Ich sitze gerade an der Gestaltung einer Broschüre und quäle mich mal wieder durch abertausende von nutzlosen Stockfotos. Dabei handelt es sich nicht um Fotos, auf denen Stöcke abgebildet sind, sondern um Fotos, die nicht extra beim Fotografen beauftragt wurden, sondern nach Themen geordnet bereits bei Online-Fotoanbietern fix und fertig „in stock“ – also auf Lager – vorrätig sind.

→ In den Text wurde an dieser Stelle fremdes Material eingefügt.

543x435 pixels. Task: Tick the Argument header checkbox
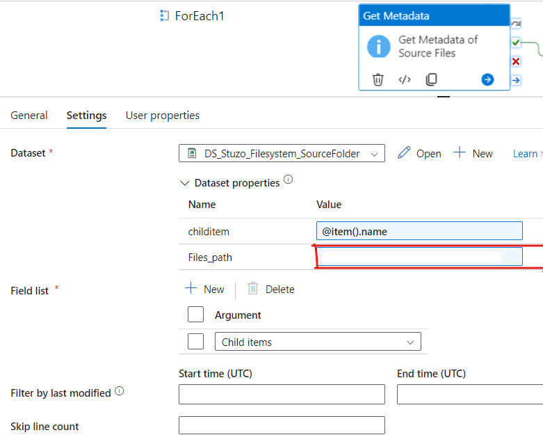[x=196, y=315]
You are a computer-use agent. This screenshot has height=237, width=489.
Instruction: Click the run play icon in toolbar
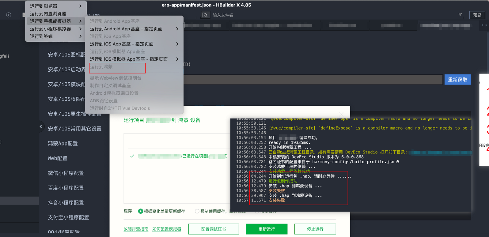(9, 15)
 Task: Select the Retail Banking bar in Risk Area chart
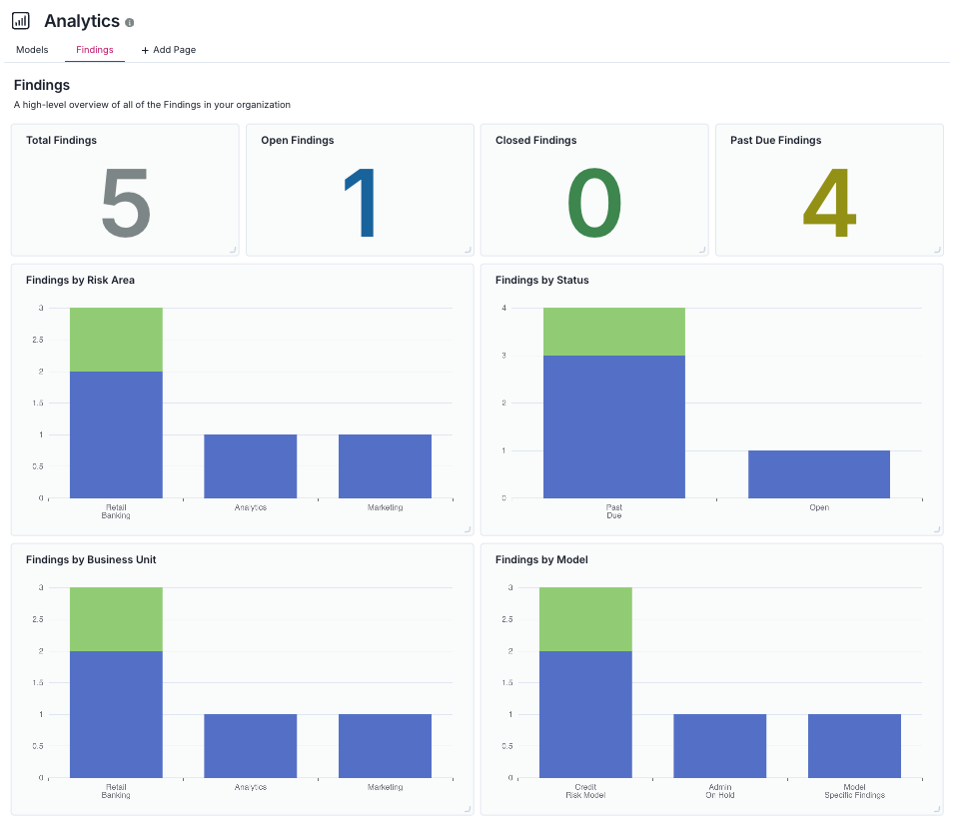coord(115,429)
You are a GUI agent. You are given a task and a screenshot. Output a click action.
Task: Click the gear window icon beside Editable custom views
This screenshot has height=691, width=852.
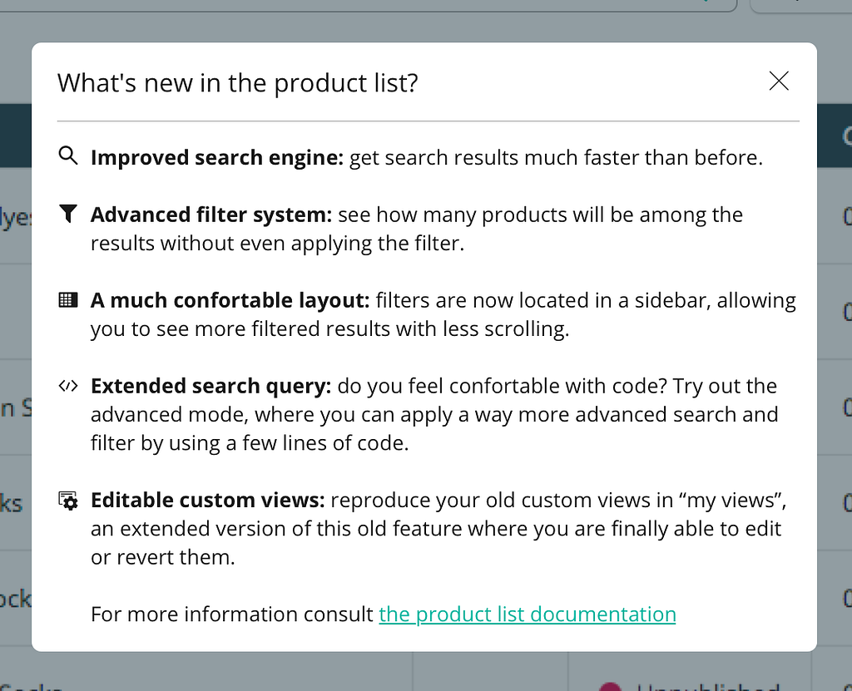pyautogui.click(x=68, y=501)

Und genau dieses „fix und fertig“ macht mich jedesmal auf’s Neue fix und fertig, denn die produzierenden Fotografen sitzen anscheinend daheim in ihrem Kämmerlein und versuchen sich als großartige Künstler, indem sie die Bilder perfekt bis auf die letzte Hautpore vorbereiten und glattbügeln, bis es nicht mehr den kleinsten Makel zu bemäkeln gibt. In gewisser Weise kann ich das in meiner Eigenschaft als Gelegenheitsprofifotograf (was nicht mehr bedeutet, als daß ich nicht nur privat knipse, sondern hin und wieder auch beruflich schnappschieße, in mal mehr und mal weniger guter Qualität) durchaus nachvollziehen und begrüße es da, wo es mir beim Nachbearbeiten den Aufwand reduziert. Aber als Gestalter raufe ich mir regelmäßig die Haare, denn ich kann nur in den seltensten Fällen etwas mit fertig beschnittenen Fotos anfangen.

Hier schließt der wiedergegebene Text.